One thing that I see, is it seems you're running a search over the current timeframe multiple times. It might be more efficient if you only iterated over each timeframe once... You'll want to play with the job inspector to evaluate if these options would be more efficient or not.
These are three options I came up with that you may want to look into:
index=queues sourcetype="jms:queues" "Queues.name"="road.sa*" ((earliest=-5m latest=now) OR (earliest=-1h-5m latest=-1h) OR (earliest=-7d-5m latest=-7d))

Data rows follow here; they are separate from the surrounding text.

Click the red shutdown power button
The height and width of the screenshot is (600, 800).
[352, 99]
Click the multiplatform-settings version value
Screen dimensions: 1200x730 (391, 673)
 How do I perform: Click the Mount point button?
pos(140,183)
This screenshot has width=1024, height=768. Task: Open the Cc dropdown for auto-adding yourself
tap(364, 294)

| eval timeframe=case(_time>=relative_time(now(),"-5m"),"c", _time>=relative_time(now(),"-1h-5m"),"p1h",1=1,"p7d")
| chart max("Queues.pendingMessageCount") over "Queues.name" by timeframe
| eval onehr_growth=round((c-p1h)/p1h*100,2),sevenday_growth=round((c-p7d)/p7d*100,2)

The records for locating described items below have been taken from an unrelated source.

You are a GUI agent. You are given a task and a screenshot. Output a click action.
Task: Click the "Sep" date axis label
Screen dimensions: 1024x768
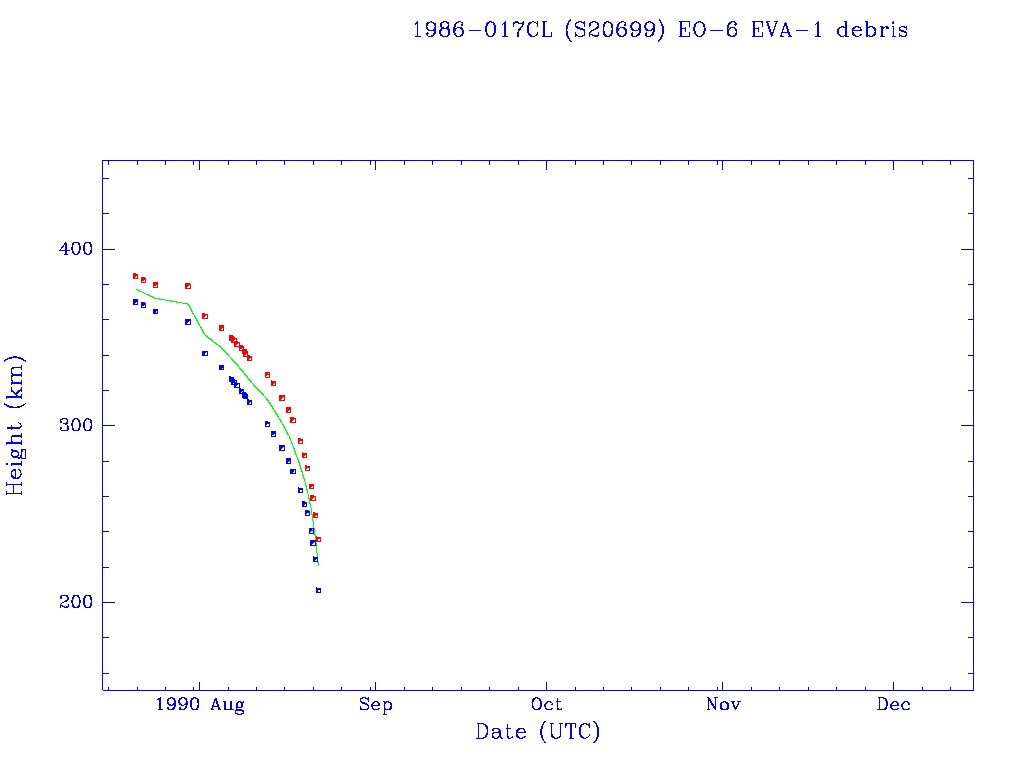[375, 705]
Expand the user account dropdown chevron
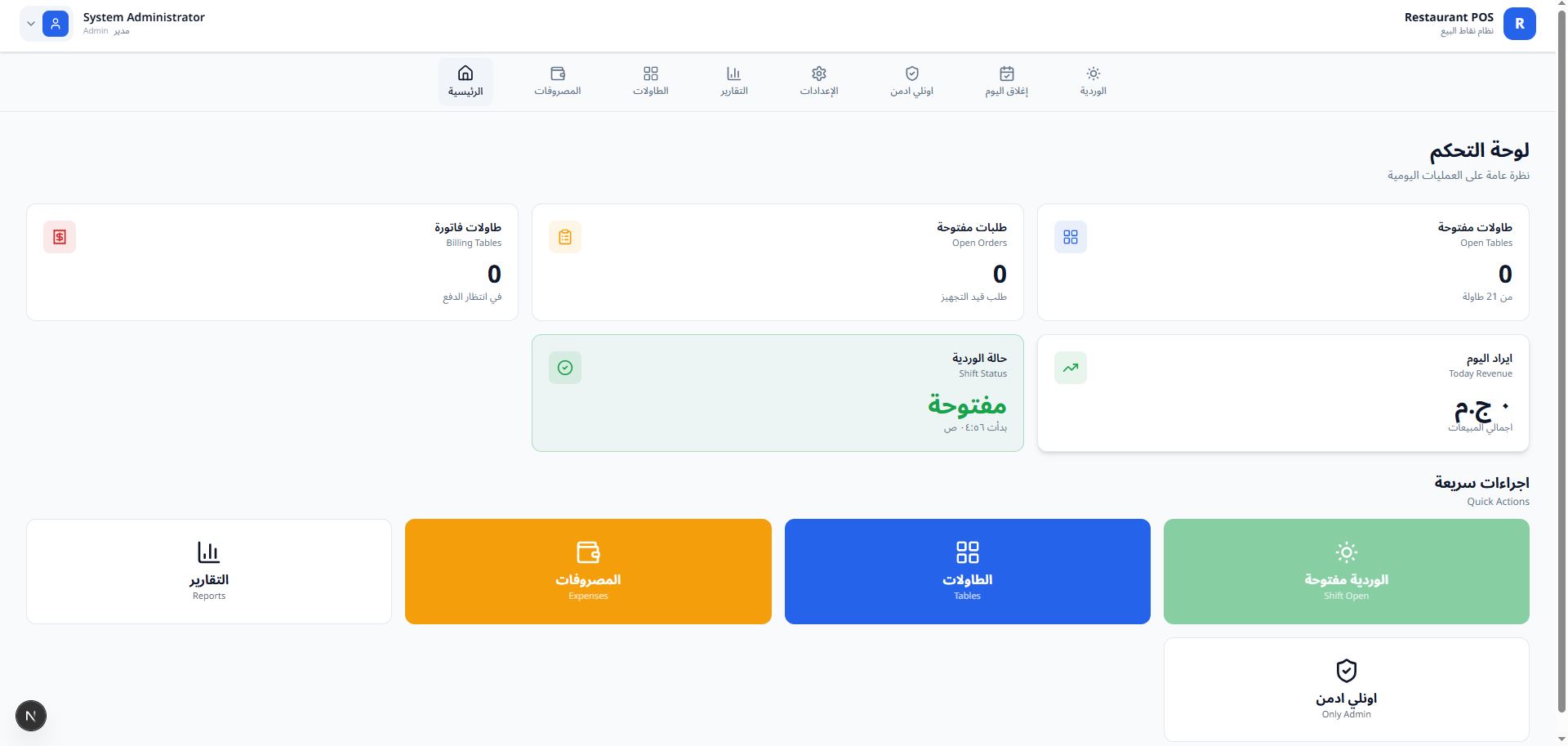1568x746 pixels. coord(31,24)
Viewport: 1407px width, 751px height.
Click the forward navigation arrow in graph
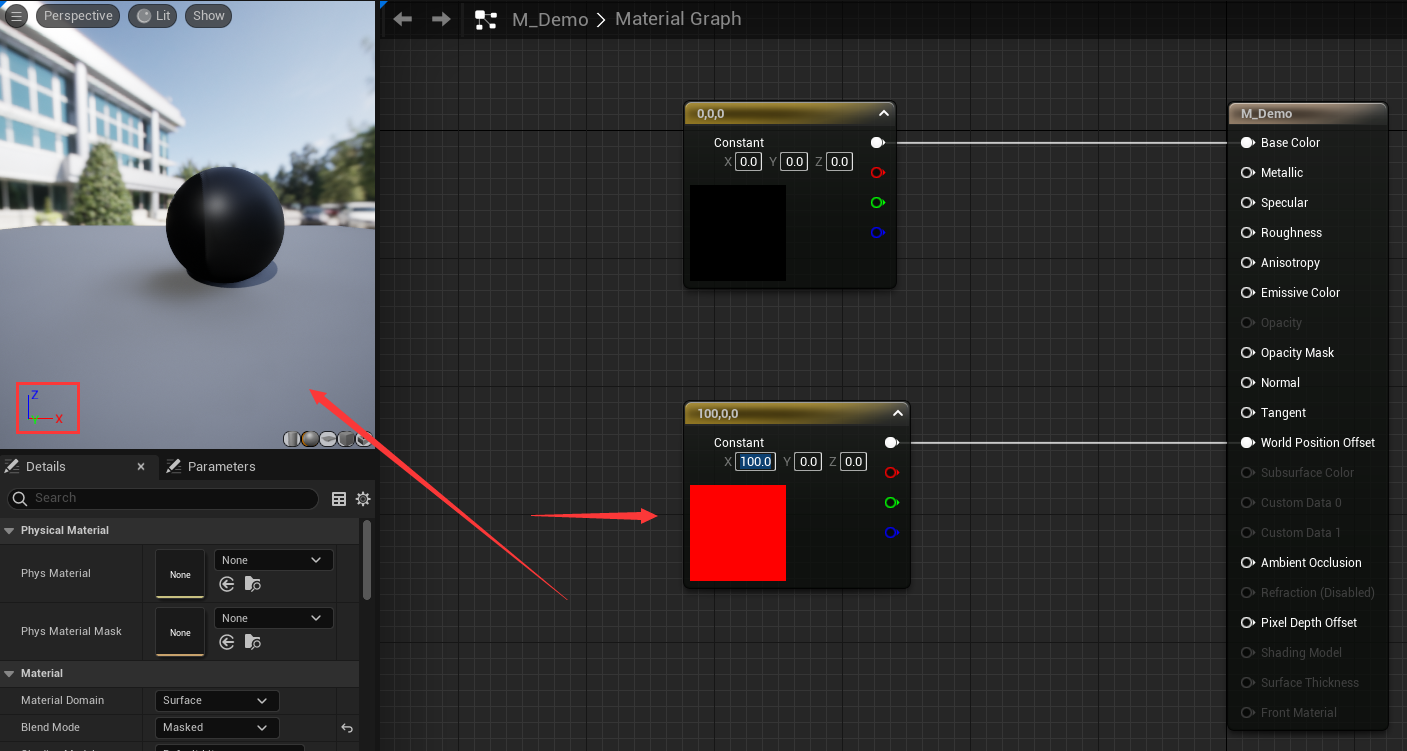click(439, 19)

| where onehr_growth>300 AND sevenday_growth>300
| table "Queues.name",c,p1h,onehr_growth,p7d,sevenday_growth
The above would run a search across the time range of [-7d-5m, now] , and filters based on _time...
| multisearch
[search index=queues sourcetype="jms:queues" "Queues.name"="road.sa*" (earliest=-5m latest=now) | eval timeframe="c" | fields "Queues.pendingMessageCount","Queues.name",timeframe ]
[search index=queues sourcetype="jms:queues" "Queues.name"="road.sa*" (earliest=-1h-5m latest=-1h) | eval timeframe="p1h" | fields "Queues.pendingMessageCount","Queues.name",timeframe]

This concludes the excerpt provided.